最も懸念すべきは、これらの「数字」が作者自身の自己評価を左右してしまうことです。低い数字は自信の喪失につながり、高い数字は一時的な満足をもたらすものの、持続的な幸福にはつながりません。

本来、作品の真の価値は、描かれた作品世界そのものにあり、それは数字で表現できるようなものではないはずです。しかし、インターネッツにおける「数字」の支配は、この本質的な価値を見えにくくしてしまっています。

作品を「公開する」ことによる悪循環

作品をネットに公開することは、低評価だった場合はもちろんのこと、高評価だった場合においても、深刻な悪影響を引き起こすリスクがあります。以下に、ありがちな悪循環についてまとめます。

・シナリオA:低評価だった場合

公開した作品が低評価だった場合、精神的に落ち込むばかりか、自作品に対する主観的な評価も数字に合わせて低下してしまいがちです。このことは自信の喪失と創作意欲の低下を引き起こし、それは作品クオリティの低下を招きます。そして、さらなる低評価へと繋がります。
また、「次はもっと評価されるように頑張ろう」と意気込むのはよいのですが、それは「どうすれば評価されるか」とか「どうすればバズるか」とかいう見当外れの方向への努力であり、他者からの評価が創作目的の多くを占めるようになってしまいます。このことは創作の楽しさや充実度を低下させ、作品クオリティの低下をまねきます。

・シナリオB:高評価だった場合

公開した作品が高評価だったとしても、手放しには喜べません。そのような喜びはドラッグのように一過性のものであり、さらなる評価への渇望を生みだします。恐ろしい、承認欲求への依存が始まるのです。
このことは以下の三つの悪影響をもたらします。

悪影響1:他者からの評価の期待値が高まる
高評価を得たりバズったりした場合、他者からの評価のハードルが高まります。結果として、次の作品は期待値以下となる場合が多いでしょう。これはモチベーションの低下を招きます。
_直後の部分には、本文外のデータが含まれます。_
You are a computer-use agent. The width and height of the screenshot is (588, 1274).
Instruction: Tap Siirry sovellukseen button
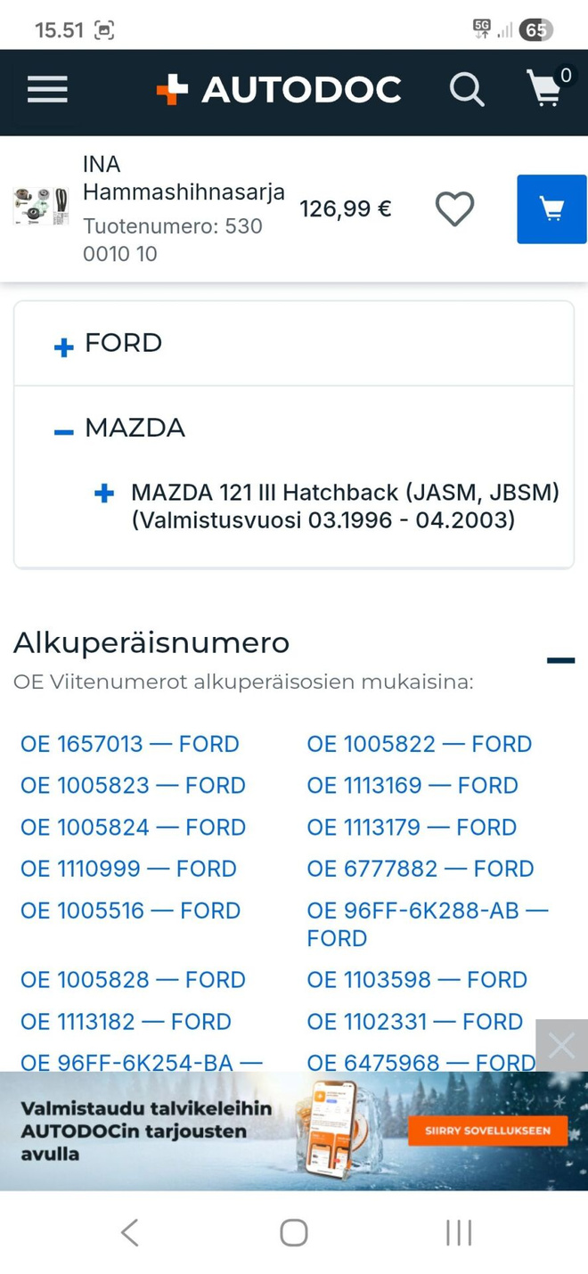(487, 1131)
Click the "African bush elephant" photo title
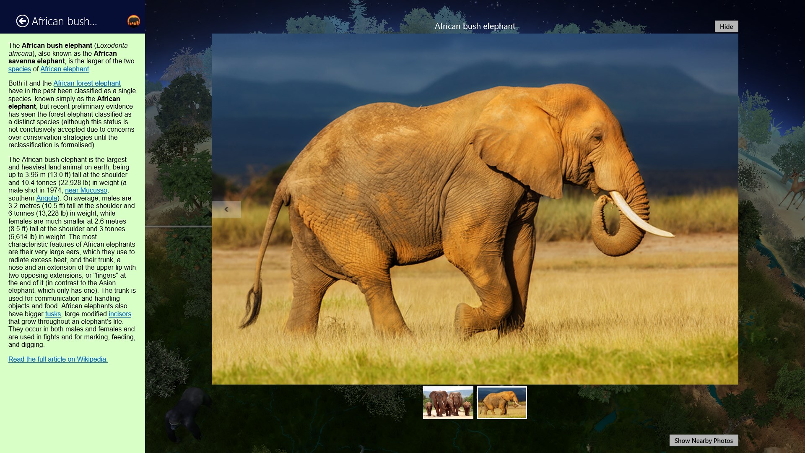 point(474,26)
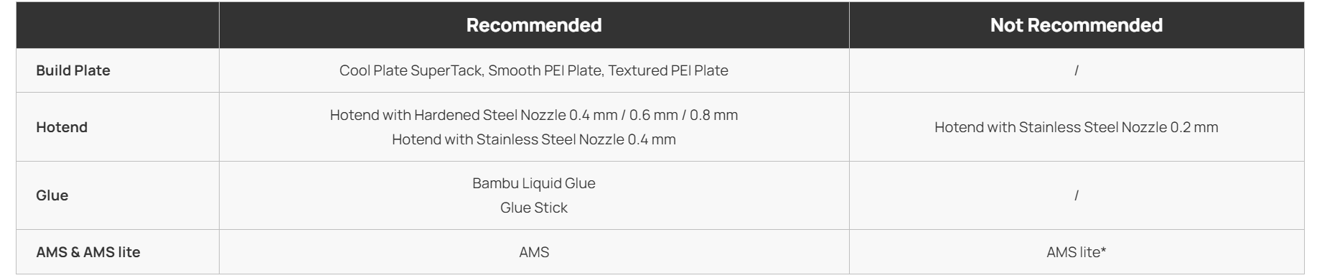
Task: Select the Glue row label
Action: click(52, 195)
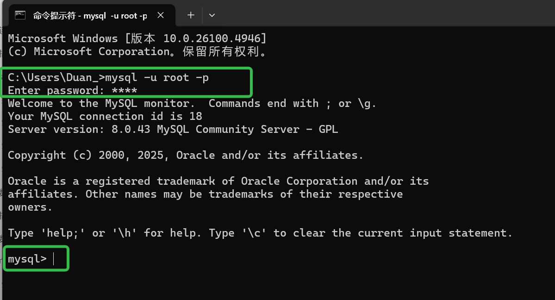Close the mysql -u root -p tab
Image resolution: width=555 pixels, height=300 pixels.
161,15
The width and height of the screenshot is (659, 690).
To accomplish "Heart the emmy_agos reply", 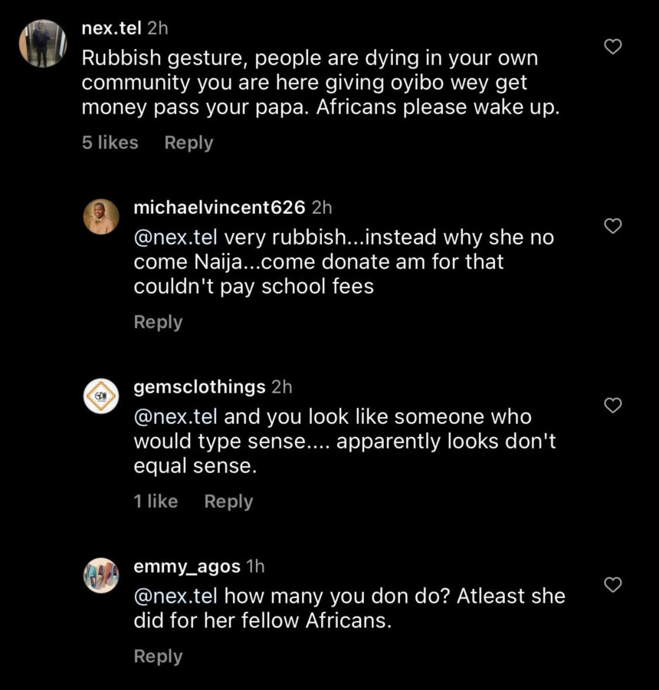I will tap(613, 585).
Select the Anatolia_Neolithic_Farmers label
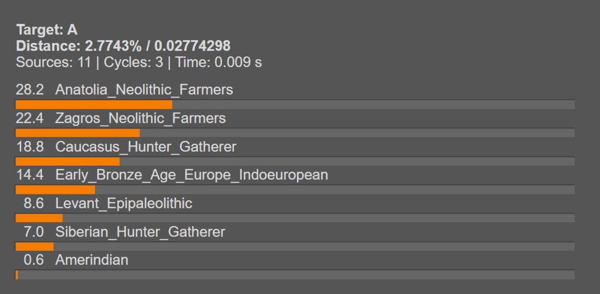 144,90
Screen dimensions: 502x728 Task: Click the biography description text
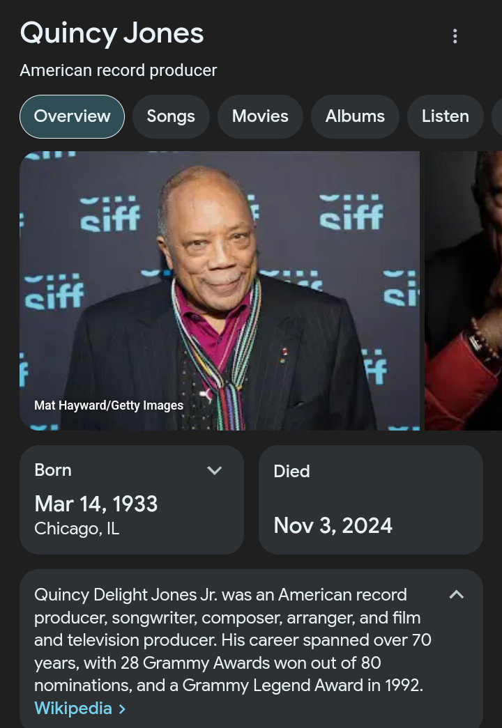pyautogui.click(x=232, y=640)
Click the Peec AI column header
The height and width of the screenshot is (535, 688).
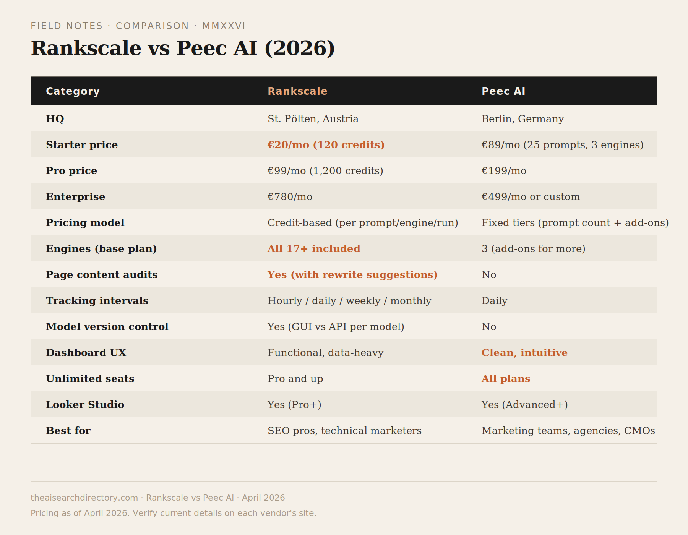coord(503,91)
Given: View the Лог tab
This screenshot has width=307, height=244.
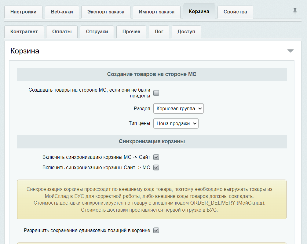Looking at the screenshot, I should pos(159,31).
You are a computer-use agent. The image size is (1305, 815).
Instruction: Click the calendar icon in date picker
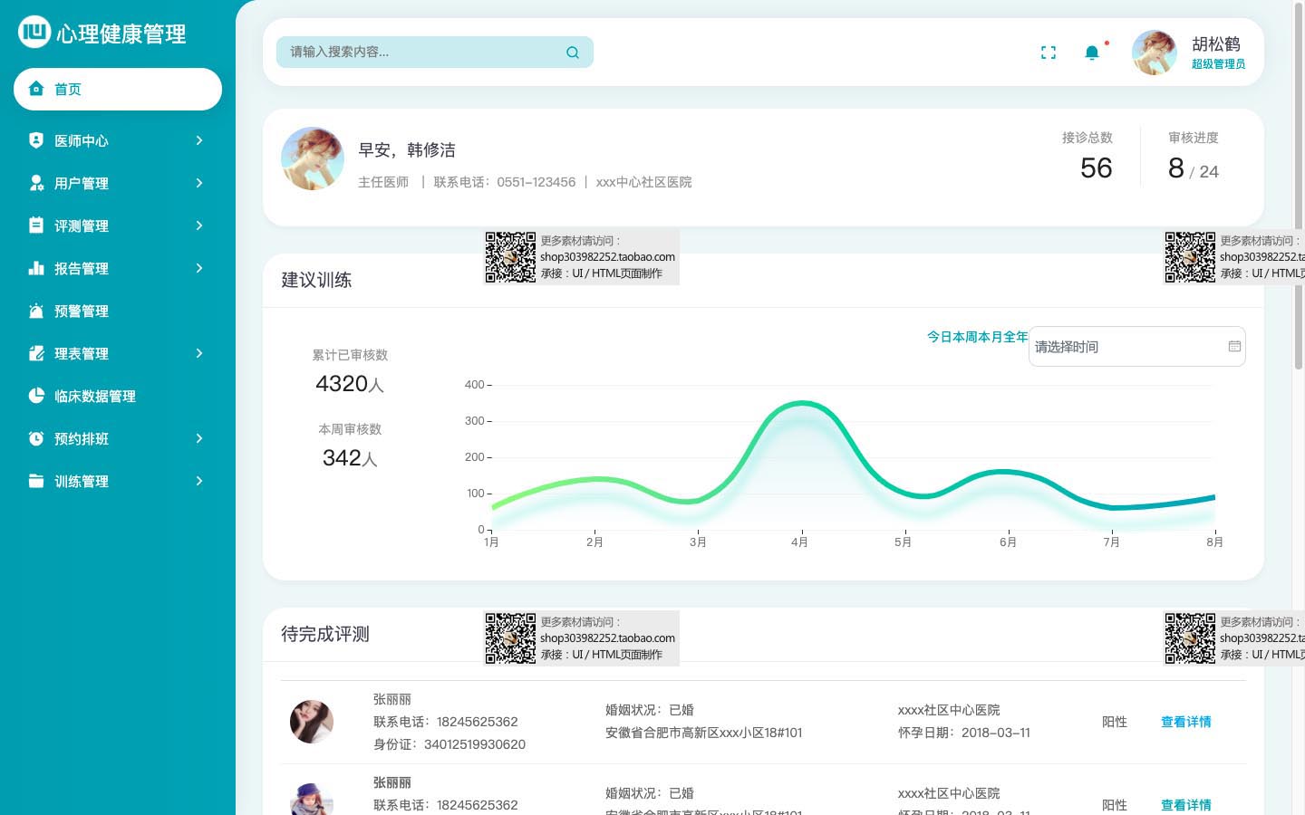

悪影響2:創作モチベーションが承認欲求の満足へとすり替わってしまう
高評価に味を占めてしまうと、創作行為が他人からの評価や承認を得るための手段へと堕してしまいます。このことは純粋な創作活動の楽しさの喪失をまねき、また、他者からの評価や他作品との比較により創作モチベーションや精神状態が大きく左右されやすくなります。結果として、創作意欲が深刻なダメージを受けるリスクが増大します。

悪影響3:他人から評価されるような作品を作るようになる
さらなる高評価を得るために、他人から評価されやすいような作品を作るようになります。結果、自分が本当は何を作りたいのか、何が好きなのかがわからなくなっていきます。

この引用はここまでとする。